Mâchoires de Mónica Ojeda (Editions Gallimard – Traduit de l'espagnol (Équateur) par Alba-Marina Escalón).
Ce n’est pas un fleuve
Ce roman kaléidoscope abolit les frontières entre rêve et réalité, délaissant une narration classique pour une suite de scènes où le lecteur doit rassembler le puzzle épars. Qui sont ainsi ces trois hommes sur un bateau qui se battent pendant des heures contre une raie géante qui vit dans le fleuve ? Dans l’île où ils campent, les habitants viennent les observer avec méfiance, des jeunes femmes curieuses s’approchent. Ils se savent étrangers mais ils restent près du fleuve, là où le père de l'un d'eux s'est noyé... A travers ce récit énigmatique mais prégnant, Selva Almada démystifie l’amitié masculine, sa violence, sa loyauté. Magnifié par une langue épurée mais poétique où les mots et les silences dessinent un espace mental, ce roman envoûtant est avant tout un superbe hymne à la nature, à la fois brutale et majestueuse, où le présent et le passé se confondent dans la torpeur d'une atmosphère onirique.

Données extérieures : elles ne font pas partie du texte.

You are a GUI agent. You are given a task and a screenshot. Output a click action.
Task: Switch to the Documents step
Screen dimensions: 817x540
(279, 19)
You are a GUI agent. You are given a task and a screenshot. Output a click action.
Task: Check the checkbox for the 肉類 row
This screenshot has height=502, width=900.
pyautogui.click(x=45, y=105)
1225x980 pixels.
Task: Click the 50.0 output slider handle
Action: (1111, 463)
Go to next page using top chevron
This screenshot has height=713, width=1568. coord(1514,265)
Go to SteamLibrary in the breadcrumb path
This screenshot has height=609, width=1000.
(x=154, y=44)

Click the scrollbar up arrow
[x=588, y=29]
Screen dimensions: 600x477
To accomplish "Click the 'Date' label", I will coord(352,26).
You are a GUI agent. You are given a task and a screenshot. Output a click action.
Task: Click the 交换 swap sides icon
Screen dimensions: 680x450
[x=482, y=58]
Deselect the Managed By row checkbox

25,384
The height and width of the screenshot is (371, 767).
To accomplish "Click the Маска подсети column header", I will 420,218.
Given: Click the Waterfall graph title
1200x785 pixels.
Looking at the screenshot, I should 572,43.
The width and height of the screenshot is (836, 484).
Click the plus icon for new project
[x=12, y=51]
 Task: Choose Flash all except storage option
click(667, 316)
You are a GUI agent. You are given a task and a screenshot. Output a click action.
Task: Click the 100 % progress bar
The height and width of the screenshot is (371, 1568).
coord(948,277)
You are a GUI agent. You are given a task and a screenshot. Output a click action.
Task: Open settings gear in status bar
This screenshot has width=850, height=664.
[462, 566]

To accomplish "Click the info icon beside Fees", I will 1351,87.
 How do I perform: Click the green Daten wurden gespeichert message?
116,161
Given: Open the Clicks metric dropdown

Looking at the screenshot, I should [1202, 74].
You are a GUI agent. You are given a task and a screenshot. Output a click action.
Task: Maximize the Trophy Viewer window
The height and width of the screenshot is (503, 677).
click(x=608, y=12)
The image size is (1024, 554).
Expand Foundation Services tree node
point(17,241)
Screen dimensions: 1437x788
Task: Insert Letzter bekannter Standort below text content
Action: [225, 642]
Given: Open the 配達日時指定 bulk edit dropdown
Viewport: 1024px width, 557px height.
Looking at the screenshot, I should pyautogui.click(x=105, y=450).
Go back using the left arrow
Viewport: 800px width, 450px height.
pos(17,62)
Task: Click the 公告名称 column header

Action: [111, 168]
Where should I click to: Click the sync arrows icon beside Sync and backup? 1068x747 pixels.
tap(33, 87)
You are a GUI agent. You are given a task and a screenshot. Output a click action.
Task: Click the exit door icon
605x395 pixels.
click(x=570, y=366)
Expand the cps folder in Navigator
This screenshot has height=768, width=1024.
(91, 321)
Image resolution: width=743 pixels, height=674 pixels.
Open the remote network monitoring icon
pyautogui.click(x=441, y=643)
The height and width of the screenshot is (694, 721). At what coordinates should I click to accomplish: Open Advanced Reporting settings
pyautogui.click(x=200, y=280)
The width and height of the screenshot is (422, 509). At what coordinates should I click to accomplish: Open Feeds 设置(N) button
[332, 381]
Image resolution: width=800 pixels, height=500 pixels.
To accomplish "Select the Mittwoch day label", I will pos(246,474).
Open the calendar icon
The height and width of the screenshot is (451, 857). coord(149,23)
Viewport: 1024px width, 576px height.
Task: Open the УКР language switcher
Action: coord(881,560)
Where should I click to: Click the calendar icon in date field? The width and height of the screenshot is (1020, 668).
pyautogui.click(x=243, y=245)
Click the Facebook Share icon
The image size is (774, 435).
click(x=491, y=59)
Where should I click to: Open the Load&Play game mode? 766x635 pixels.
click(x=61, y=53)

Ce n’est pas un fleuve de Selva Almada (Editions Métailié – Traduit de l'espagnol (Argentine) par Laura Alcoba).
Nos abîmes
Prix Alfaguara 2021 du meilleur roman de langue hispanique, Nos abîmes se déroule à Cali, grande métropole de Colombie, en 1983. Claudia, huit ans, est la fille unique d’un directeur de supermarché austère et d’une femme au foyer, plus jeune de vingt ans et d’une grande beauté. L'enfant adore sa mère, mais cet amour n’est pas réciproque. Sa mère n’aime pas non plus son mari, elle qui rêvait d’une vie glamour… Mais un jour, sa belle-soeur lui présente sa nouvelle conquête, Gonzalo, dont elle tombe immédiatement amoureuse. Sous les yeux de l’enfant, elle va entamer une relation cachée, vivre un amour impossible, puis sombrer dans une profonde dépression. Par compassion, son mari lui loue une maison dans les montagnes pour qu’elle se repose. Mais ce changement de décor pourra-t-il la sauver de son agonie ? Composé autour d'une trame classique, cet émouvant roman dont l’unique narratrice est une petite fille désemparée, brosse le portrait d’une famille brisée, explorant avec finesse les méandres intérieurs d'une mère amère et d'une femme tourmentée.
Nos abîmes de Pilar Quintana (Editions Calmann Lévy – Traduit de l’espagnol (Colombie) par Laurence Debril)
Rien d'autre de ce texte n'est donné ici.